Arsênico de minas de cobre do Chile foi encontrado no gelo da Antártida

É um mundo pequeno, afinal. Deixando de lado os exercícios filosóficos de borboletas e tempestades, mudanças de condições em uma área do mundo podem, e o fazem, afetar locais a milhares de km de distância. A poeira do deserto do Saara fertiliza a Amazônia, a poluição atmosférica nas cidades chinesas aumenta inundações nas zonas rurais muito mais distantes, e o aumento das temperaturas e o derretimento das calotas polares estão forçando a subida do nível do mar nas zonas em lugares longe de geleiras. Um novo estudo acrescenta outro item à lista.

Em um artigo publicado na revista Atmospheric Environment, os pesquisadores descrevem como eles foram capazes de rastrear o surgimento da indústria de cobre do Chile, analisando camadas de gelo na Antártida, a mais de 6400 km de distância. Outros poluentes provenientes de atividades humanas distantes já foram detectados na Antártida, mas estes depósitos têm uma história interessante para contar.

Como o arsênico chegou lá? O arsênico é um elemento que ocorre naturalmente, mas é altamente tóxico, e muitas vezes mostra-se nas mesmas formações geológicas como outro recurso valioso – cobre. Mas cobre misturado com arsênico não vende tão bem como o cobre puro. Assim, durante anos os mineiros tiveram que extrair arsênico do minério de cobre através primeiro da  lixiviação com produtos químicos ou fundição, e depois aquecendo-o de modo que tudo o que resta é o metal desejado. Neste caso, o arsênico é liberado para a atmosfera, onde se mistura com o ar e eventualmente cai do céu como chuva – mesmo em uma área tão distante do local original como a Antártica. Muitos depósitos de cobre no Chile têm lidado com arsênico por anos, já que a indústria decolou no século 20.2225182[1]

No estudo, os pesquisadores examinaram núcleos de gelo tirados da Antártida e mediram a quantidade de arsênico em cada camada. Em cada núcleo de gelo tirado, as camadas representam um registro natural que se estende de 1883 a 2008. Eles descobriram que antes de 1900, os níveis de arsênico eram bastante baixos, medindo 1,92 picogramas por grama. Mas os pesquisadores notaram que houve um aumento nos níveis de arsênico logo após a indústria do cobre realmente decolar no Chile na década de 1940. Em 1950, a taxa tinha aumentado para 7,94 picogramas por grama. Então, na década de 1990, o governo chileno começou a criar regulamentações ambientais detalhadas que reduziram a liberação de arsênico na atmosfera. Após as novas orientações entrarem em vigor, os níveis de arsênico na Antártida caíram de volta aos níveis pré-1900.
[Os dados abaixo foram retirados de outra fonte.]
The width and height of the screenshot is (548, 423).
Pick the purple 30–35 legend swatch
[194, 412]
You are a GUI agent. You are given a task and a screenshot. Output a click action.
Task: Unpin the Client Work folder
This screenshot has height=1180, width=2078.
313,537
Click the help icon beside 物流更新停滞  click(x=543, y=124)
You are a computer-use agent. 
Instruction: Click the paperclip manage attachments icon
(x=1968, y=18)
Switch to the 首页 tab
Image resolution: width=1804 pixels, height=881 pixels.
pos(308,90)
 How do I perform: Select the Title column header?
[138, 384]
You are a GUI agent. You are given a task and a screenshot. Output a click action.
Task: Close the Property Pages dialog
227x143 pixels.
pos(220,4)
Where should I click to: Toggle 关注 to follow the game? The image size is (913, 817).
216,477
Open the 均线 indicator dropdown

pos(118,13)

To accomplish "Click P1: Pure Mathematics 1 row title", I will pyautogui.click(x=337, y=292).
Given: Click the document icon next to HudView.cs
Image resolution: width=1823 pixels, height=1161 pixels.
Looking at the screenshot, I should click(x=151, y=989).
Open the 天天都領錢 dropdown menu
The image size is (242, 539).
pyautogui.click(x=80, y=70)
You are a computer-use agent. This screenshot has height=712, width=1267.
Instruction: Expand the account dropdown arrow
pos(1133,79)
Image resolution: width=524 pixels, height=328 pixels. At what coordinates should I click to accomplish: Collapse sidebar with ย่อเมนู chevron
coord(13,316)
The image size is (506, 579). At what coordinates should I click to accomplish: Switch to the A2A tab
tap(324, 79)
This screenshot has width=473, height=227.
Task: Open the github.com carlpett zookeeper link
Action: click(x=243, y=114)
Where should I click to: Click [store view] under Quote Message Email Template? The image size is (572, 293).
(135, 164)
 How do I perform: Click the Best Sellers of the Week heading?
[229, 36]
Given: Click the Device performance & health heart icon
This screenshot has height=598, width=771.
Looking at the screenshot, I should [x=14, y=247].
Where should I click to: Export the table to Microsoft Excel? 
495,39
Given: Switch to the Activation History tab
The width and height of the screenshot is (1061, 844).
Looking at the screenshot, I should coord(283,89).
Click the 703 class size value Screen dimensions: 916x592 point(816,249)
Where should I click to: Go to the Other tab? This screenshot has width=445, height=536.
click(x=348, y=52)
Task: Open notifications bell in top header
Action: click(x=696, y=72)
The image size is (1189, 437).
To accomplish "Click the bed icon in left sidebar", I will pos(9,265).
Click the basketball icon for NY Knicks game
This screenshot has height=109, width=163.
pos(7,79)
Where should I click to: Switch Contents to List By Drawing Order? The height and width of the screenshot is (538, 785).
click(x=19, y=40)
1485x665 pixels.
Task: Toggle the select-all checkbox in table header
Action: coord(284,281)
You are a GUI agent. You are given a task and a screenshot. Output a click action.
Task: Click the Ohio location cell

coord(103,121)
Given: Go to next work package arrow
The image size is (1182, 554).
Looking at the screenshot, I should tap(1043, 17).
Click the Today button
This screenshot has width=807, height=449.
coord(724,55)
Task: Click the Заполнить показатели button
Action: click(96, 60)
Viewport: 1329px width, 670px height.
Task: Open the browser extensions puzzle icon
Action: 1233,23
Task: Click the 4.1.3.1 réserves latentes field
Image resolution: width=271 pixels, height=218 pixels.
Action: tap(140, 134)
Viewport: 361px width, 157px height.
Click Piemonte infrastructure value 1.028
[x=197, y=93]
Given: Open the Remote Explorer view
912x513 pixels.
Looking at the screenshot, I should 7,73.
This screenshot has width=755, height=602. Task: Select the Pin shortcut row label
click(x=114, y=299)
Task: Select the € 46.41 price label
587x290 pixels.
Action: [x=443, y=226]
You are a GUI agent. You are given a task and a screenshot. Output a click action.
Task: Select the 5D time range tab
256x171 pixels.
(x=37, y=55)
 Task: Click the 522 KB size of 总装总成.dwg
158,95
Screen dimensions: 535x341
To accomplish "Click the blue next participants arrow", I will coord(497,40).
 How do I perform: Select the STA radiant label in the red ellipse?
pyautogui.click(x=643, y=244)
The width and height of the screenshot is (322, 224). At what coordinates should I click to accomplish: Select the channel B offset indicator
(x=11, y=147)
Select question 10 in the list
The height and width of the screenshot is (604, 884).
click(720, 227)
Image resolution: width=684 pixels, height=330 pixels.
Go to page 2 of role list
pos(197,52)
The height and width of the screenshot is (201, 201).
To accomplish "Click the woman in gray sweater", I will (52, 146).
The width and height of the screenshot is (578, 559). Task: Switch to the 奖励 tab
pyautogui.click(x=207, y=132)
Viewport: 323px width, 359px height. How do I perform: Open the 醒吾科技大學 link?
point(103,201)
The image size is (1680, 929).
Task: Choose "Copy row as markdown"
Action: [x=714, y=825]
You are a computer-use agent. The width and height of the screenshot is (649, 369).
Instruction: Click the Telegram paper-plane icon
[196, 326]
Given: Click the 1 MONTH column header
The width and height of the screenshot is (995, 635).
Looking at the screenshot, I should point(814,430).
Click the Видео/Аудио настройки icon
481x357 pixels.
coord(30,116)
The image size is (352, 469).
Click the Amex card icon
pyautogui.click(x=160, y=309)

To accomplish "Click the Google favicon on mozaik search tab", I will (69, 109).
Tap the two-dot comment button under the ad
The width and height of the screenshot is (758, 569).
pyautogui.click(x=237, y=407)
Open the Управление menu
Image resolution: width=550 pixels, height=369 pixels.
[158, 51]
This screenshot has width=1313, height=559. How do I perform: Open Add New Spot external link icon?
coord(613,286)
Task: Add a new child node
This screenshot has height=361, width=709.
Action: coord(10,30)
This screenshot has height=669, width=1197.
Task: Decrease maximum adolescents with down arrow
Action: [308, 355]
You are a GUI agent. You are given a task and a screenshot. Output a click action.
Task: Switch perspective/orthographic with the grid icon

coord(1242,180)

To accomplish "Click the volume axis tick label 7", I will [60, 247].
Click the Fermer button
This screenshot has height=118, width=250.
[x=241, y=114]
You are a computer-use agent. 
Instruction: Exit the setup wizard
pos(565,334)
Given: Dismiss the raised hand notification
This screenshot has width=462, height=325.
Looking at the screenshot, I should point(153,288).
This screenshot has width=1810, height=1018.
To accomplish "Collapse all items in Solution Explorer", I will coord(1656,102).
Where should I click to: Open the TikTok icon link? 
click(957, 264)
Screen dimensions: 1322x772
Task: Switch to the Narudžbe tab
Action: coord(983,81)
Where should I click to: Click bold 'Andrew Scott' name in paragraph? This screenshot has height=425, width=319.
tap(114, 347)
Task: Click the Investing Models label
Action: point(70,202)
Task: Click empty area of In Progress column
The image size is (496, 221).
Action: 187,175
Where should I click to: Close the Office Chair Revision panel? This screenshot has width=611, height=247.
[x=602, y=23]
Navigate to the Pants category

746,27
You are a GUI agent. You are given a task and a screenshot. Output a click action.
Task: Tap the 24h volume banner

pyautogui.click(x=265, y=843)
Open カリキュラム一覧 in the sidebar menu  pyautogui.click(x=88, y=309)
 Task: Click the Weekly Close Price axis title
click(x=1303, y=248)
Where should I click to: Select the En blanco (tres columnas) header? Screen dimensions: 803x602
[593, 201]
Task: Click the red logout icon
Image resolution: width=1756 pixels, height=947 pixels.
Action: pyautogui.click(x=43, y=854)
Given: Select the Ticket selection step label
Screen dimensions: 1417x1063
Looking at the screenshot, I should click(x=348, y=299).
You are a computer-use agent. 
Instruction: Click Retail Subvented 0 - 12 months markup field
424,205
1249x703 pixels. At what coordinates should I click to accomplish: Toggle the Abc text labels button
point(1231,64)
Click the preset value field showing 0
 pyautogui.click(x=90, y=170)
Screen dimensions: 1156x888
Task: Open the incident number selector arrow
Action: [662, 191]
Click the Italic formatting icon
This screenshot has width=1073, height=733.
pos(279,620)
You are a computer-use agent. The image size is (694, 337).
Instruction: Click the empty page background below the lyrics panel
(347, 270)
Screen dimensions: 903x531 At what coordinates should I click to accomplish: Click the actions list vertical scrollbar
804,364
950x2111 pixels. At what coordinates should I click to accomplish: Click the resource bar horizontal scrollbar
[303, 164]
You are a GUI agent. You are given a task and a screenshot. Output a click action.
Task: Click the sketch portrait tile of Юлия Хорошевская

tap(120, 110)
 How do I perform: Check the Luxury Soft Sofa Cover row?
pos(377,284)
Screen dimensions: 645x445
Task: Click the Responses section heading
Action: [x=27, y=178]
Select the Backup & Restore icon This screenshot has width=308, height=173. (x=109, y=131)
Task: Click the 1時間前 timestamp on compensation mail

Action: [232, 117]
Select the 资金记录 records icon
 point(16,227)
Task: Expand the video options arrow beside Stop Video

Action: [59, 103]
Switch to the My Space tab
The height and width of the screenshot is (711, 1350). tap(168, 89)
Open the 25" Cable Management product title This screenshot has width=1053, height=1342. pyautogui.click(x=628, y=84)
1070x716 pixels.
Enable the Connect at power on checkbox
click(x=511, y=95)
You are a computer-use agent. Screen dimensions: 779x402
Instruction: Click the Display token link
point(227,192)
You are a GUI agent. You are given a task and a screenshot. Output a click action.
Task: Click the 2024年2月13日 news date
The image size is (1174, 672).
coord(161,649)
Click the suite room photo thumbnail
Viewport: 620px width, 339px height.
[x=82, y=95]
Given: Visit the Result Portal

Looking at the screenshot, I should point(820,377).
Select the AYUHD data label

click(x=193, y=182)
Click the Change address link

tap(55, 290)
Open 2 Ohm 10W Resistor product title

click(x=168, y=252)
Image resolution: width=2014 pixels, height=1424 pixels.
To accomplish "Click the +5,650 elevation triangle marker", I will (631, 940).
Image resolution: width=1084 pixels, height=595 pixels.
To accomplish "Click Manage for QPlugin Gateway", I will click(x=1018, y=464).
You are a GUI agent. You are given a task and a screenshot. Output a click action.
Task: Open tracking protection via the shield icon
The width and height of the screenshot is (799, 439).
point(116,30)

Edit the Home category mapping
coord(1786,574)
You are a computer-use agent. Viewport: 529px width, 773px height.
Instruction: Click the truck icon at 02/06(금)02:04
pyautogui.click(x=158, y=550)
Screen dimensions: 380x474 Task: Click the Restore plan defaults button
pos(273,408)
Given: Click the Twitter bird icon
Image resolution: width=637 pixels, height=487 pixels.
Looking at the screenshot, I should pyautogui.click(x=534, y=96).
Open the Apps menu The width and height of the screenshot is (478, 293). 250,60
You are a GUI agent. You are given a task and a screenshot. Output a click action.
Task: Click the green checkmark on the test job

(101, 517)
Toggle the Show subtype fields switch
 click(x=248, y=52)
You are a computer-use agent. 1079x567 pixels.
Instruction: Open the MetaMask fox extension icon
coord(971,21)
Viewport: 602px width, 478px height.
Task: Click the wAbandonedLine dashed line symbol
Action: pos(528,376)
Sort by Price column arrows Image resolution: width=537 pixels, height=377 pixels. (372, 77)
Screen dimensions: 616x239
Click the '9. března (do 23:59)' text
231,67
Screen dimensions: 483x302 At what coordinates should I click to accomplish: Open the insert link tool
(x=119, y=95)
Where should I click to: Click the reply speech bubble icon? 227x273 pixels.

Esses são números totais bastante baixos. Para efeito de comparação, a Organização Mundial de Saúde define o limite seguro de arsênico na água potável em 10 microgramas por litro. Com um milhão de picogramas em um micrograma e cerca de 1000 gramas de água em um litro (ressalva: não, gelo e água não são a mesma densidade pois o gelo tende a ser menos denso que a água, mas pode ajudá-lo a colocar os números em perspectiva), até mesmo os mais altos níveis da camada de gelo de 1950 da Antártida é considerado bem dentro dos limites aceitáveis. Mas isso não é o fim da história. Enquanto o gelo da Antártida pode estar ok (nesta questão, pelo menos), as outras áreas podem não ter a mesma sorte.

Franciele Schwanck, autora principal do artigo disse ao jornal chileno La Tercera que era provável que a maior parte do arsênico caiu do céu muito antes de ter alcançado a Antártica, criando um potencial perigo para a saúde pública em áreas do Chile, que estão mais próximas das minas de cobre.